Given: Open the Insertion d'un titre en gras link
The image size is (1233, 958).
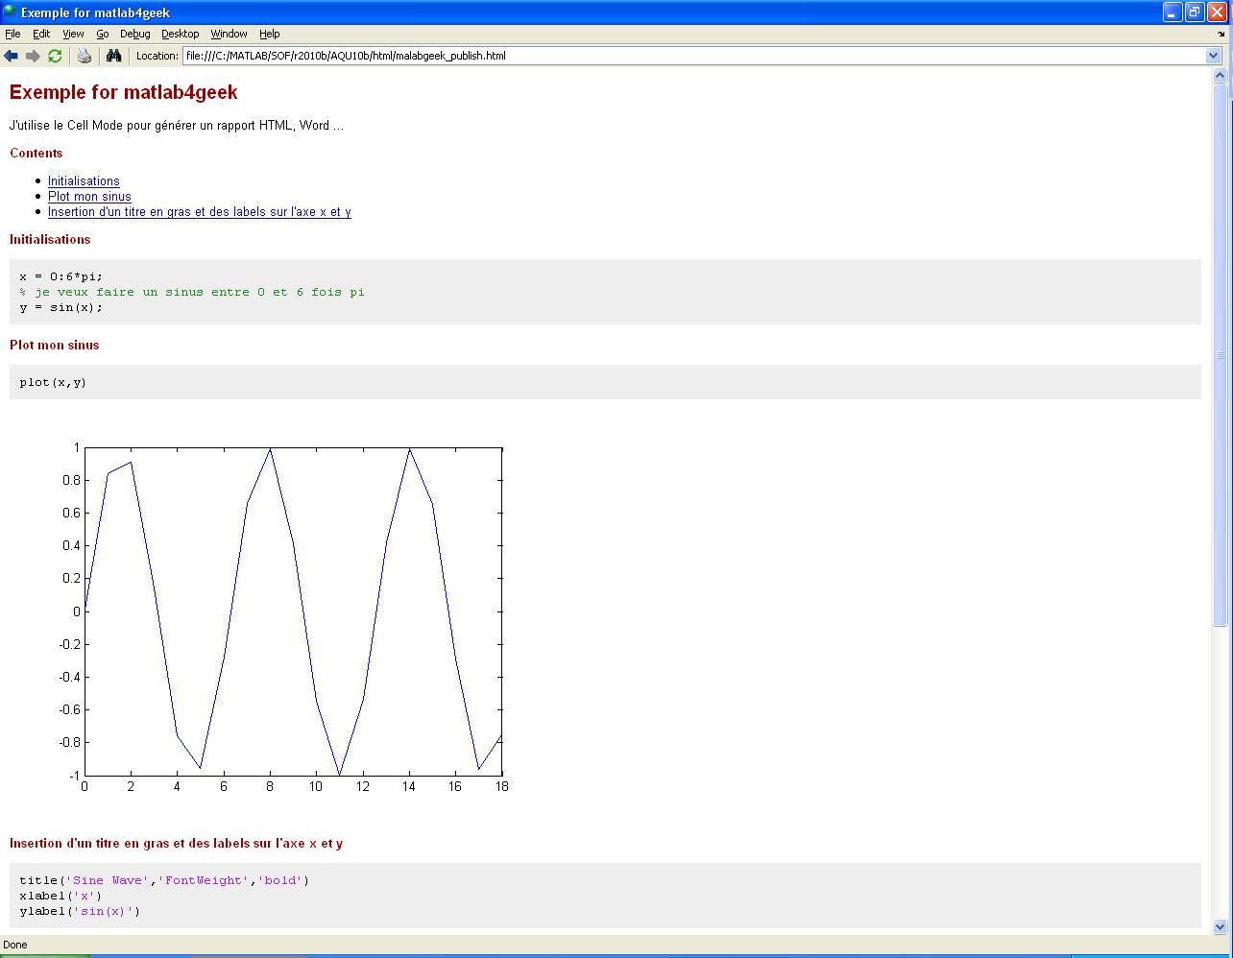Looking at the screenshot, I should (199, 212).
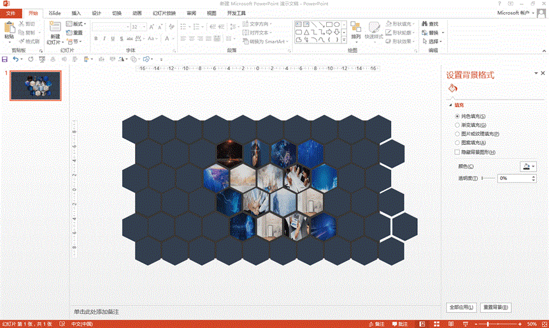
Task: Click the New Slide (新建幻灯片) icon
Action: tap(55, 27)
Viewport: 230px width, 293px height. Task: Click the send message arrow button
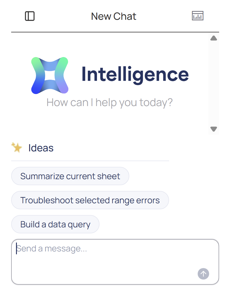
★ ★ ★ ★
Change "link" to "hyperlink" throughout these lines and leave everything else unchanged. Leave the pictures out of the rewritten version.

Answer for the task:
Given: Open the Insertion d'un titre en gras hyperlink
The image size is (1233, 958).
Looking at the screenshot, I should (199, 212).
Task: Click the New Slide (新建幻灯片) icon
Action: tap(55, 27)
Viewport: 230px width, 293px height. Task: Click the send message arrow button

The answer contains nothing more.